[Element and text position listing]
____________

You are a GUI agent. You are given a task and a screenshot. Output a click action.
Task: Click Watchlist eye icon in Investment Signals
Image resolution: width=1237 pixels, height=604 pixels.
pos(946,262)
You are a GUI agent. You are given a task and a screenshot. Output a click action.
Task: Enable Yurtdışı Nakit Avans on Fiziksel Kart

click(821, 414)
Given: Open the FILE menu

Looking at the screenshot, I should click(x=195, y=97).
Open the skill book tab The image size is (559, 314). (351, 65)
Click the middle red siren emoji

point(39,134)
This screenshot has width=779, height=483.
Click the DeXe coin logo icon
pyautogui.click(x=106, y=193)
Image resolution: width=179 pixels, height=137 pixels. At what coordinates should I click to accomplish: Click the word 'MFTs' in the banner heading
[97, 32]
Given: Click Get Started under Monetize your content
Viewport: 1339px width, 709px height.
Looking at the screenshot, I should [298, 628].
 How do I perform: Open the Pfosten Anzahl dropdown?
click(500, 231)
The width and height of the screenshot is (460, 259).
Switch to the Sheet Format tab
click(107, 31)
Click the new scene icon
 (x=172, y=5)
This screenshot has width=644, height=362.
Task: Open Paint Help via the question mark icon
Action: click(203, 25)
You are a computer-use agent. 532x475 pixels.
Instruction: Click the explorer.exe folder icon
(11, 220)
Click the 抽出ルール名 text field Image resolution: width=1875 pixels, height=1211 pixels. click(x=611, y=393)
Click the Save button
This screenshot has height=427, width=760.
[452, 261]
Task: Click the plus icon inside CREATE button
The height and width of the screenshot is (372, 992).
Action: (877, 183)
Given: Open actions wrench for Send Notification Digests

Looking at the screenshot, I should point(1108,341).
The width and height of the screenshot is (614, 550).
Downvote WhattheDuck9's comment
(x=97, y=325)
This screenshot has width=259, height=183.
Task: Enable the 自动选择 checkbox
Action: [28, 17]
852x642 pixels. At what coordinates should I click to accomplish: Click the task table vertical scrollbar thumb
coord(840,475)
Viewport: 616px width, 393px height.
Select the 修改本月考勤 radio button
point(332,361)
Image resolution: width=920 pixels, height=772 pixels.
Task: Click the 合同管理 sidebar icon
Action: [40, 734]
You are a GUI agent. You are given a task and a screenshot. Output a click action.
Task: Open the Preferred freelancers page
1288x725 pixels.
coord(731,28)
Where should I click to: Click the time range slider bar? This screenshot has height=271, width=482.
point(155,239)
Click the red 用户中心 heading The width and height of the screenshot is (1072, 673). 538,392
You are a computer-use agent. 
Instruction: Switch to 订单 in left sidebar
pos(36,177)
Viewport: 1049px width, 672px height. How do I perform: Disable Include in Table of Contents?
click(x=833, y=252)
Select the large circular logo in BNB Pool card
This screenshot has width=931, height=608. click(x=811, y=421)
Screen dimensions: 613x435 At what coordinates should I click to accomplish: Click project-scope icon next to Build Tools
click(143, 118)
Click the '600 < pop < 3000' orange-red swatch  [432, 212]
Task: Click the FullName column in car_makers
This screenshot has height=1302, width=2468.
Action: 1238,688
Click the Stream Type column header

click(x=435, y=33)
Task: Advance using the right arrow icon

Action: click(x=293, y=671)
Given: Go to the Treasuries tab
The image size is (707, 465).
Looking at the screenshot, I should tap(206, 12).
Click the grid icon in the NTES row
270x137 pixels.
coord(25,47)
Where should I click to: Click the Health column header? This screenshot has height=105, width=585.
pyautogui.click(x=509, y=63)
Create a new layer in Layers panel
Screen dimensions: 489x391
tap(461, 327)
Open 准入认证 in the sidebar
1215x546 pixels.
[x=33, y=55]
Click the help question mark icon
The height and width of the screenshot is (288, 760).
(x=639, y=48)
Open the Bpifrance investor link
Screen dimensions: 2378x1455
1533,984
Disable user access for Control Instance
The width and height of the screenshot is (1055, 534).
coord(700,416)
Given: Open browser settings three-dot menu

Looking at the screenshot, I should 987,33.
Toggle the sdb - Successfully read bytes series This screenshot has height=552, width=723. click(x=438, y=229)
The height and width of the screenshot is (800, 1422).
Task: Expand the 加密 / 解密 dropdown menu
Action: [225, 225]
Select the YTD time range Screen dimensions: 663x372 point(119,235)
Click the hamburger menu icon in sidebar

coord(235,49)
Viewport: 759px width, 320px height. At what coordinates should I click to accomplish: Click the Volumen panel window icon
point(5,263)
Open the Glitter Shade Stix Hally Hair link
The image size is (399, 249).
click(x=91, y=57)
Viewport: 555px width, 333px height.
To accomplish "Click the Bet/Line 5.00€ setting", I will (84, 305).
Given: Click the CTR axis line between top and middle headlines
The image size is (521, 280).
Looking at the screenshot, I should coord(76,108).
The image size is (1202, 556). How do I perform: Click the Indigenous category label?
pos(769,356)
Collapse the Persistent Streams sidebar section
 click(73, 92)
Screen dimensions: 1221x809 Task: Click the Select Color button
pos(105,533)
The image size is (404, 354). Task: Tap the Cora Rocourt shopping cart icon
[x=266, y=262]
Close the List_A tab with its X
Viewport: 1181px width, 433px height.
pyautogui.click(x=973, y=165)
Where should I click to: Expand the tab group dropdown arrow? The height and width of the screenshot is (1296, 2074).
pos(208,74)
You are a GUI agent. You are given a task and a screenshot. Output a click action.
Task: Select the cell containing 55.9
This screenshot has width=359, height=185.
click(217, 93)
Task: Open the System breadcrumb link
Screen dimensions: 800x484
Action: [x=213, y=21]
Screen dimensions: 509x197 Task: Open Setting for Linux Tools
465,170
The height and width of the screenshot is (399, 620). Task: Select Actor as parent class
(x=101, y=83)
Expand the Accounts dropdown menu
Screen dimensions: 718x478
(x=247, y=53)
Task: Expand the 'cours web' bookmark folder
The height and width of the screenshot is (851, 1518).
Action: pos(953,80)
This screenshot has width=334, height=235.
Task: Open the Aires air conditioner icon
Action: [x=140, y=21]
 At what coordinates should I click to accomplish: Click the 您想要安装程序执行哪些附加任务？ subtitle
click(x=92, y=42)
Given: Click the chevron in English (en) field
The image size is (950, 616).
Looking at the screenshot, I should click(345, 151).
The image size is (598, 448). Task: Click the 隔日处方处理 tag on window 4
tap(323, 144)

____________

* Set task: Rewrite the listing, replacing every "At what coordinates should I click to accomplish" with "Where should I click to complete" and leaving everything else unchanged.

* Exercise solution:
You are a GUI agent. You are given a task and a screenshot. Output a click action.
Task: Click Watchlist eye icon in Investment Signals
Image resolution: width=1237 pixels, height=604 pixels.
pos(946,262)
You are a GUI agent. You are given a task and a screenshot. Output a click action.
Task: Enable Yurtdışı Nakit Avans on Fiziksel Kart

click(821, 414)
Given: Open the FILE menu

Looking at the screenshot, I should click(x=195, y=97).
Open the skill book tab The image size is (559, 314). (351, 65)
Click the middle red siren emoji

point(39,134)
This screenshot has width=779, height=483.
Click the DeXe coin logo icon
pyautogui.click(x=106, y=193)
Image resolution: width=179 pixels, height=137 pixels. Where should I click to complete: Click the word 'MFTs' in the banner heading
[97, 32]
Given: Click Get Started under Monetize your content
Viewport: 1339px width, 709px height.
Looking at the screenshot, I should [298, 628].
 How do I perform: Open the Pfosten Anzahl dropdown?
click(500, 231)
The width and height of the screenshot is (460, 259).
Switch to the Sheet Format tab
click(107, 31)
Click the new scene icon
 (x=172, y=5)
This screenshot has width=644, height=362.
Task: Open Paint Help via the question mark icon
Action: click(203, 25)
You are a computer-use agent. 532x475 pixels.
Instruction: Click the explorer.exe folder icon
(11, 220)
Click the 抽出ルール名 text field Image resolution: width=1875 pixels, height=1211 pixels. click(x=611, y=393)
Click the Save button
This screenshot has height=427, width=760.
[452, 261]
Task: Click the plus icon inside CREATE button
The height and width of the screenshot is (372, 992).
Action: (877, 183)
Given: Open actions wrench for Send Notification Digests

Looking at the screenshot, I should point(1108,341).
The width and height of the screenshot is (614, 550).
Downvote WhattheDuck9's comment
(x=97, y=325)
This screenshot has width=259, height=183.
Task: Enable the 自动选择 checkbox
Action: [28, 17]
852x642 pixels. Where should I click to complete: Click the task table vertical scrollbar thumb
coord(840,475)
Viewport: 616px width, 393px height.
Select the 修改本月考勤 radio button
point(332,361)
Image resolution: width=920 pixels, height=772 pixels.
Task: Click the 合同管理 sidebar icon
Action: [40, 734]
You are a GUI agent. You are given a task and a screenshot. Output a click action.
Task: Open the Preferred freelancers page
1288x725 pixels.
coord(731,28)
Where should I click to: Click the time range slider bar? This screenshot has height=271, width=482.
point(155,239)
Click the red 用户中心 heading The width and height of the screenshot is (1072, 673). 538,392
You are a computer-use agent. 
Instruction: Switch to 订单 in left sidebar
pos(36,177)
Viewport: 1049px width, 672px height. How do I perform: Disable Include in Table of Contents?
click(x=833, y=252)
Select the large circular logo in BNB Pool card
This screenshot has width=931, height=608. click(x=811, y=421)
Screen dimensions: 613x435 Where should I click to complete: Click project-scope icon next to Build Tools
click(143, 118)
Click the '600 < pop < 3000' orange-red swatch  [432, 212]
Task: Click the FullName column in car_makers
This screenshot has height=1302, width=2468.
Action: 1238,688
Click the Stream Type column header

click(x=435, y=33)
Task: Advance using the right arrow icon

Action: click(x=293, y=671)
Given: Go to the Treasuries tab
The image size is (707, 465).
Looking at the screenshot, I should tap(206, 12).
Click the grid icon in the NTES row
270x137 pixels.
coord(25,47)
Where should I click to: Click the Health column header? This screenshot has height=105, width=585.
pyautogui.click(x=509, y=63)
Create a new layer in Layers panel
Screen dimensions: 489x391
tap(461, 327)
Open 准入认证 in the sidebar
1215x546 pixels.
[x=33, y=55]
Click the help question mark icon
The height and width of the screenshot is (288, 760).
(x=639, y=48)
Open the Bpifrance investor link
Screen dimensions: 2378x1455
1533,984
Disable user access for Control Instance
The width and height of the screenshot is (1055, 534).
coord(700,416)
Given: Open browser settings three-dot menu

Looking at the screenshot, I should 987,33.
Toggle the sdb - Successfully read bytes series This screenshot has height=552, width=723. click(x=438, y=229)
The height and width of the screenshot is (800, 1422).
Task: Expand the 加密 / 解密 dropdown menu
Action: [225, 225]
Select the YTD time range Screen dimensions: 663x372 point(119,235)
Click the hamburger menu icon in sidebar

coord(235,49)
Viewport: 759px width, 320px height. Where should I click to complete: Click the Volumen panel window icon
point(5,263)
Open the Glitter Shade Stix Hally Hair link
The image size is (399, 249).
click(x=91, y=57)
Viewport: 555px width, 333px height.
To accomplish "Click the Bet/Line 5.00€ setting", I will (84, 305).
Given: Click the CTR axis line between top and middle headlines
The image size is (521, 280).
Looking at the screenshot, I should coord(76,108).
The image size is (1202, 556). How do I perform: Click the Indigenous category label?
pos(769,356)
Collapse the Persistent Streams sidebar section
 click(73, 92)
Screen dimensions: 1221x809 Task: Click the Select Color button
pos(105,533)
The image size is (404, 354). Task: Tap the Cora Rocourt shopping cart icon
[x=266, y=262]
Close the List_A tab with its X
Viewport: 1181px width, 433px height.
pyautogui.click(x=973, y=165)
Where should I click to: Expand the tab group dropdown arrow? The height and width of the screenshot is (1296, 2074).
pos(208,74)
You are a GUI agent. You are given a task and a screenshot. Output a click action.
Task: Select the cell containing 55.9
This screenshot has width=359, height=185.
click(217, 93)
Task: Open the System breadcrumb link
Screen dimensions: 800x484
Action: [x=213, y=21]
Screen dimensions: 509x197 Task: Open Setting for Linux Tools
465,170
The height and width of the screenshot is (399, 620). Task: Select Actor as parent class
(x=101, y=83)
Expand the Accounts dropdown menu
Screen dimensions: 718x478
(x=247, y=53)
Task: Expand the 'cours web' bookmark folder
The height and width of the screenshot is (851, 1518).
Action: pos(953,80)
This screenshot has width=334, height=235.
Task: Open the Aires air conditioner icon
Action: [x=140, y=21]
 Where should I click to complete: Click the 您想要安装程序执行哪些附加任务？ subtitle
click(x=92, y=42)
Given: Click the chevron in English (en) field
The image size is (950, 616).
Looking at the screenshot, I should click(345, 151).
The image size is (598, 448). Task: Click the 隔日处方处理 tag on window 4
tap(323, 144)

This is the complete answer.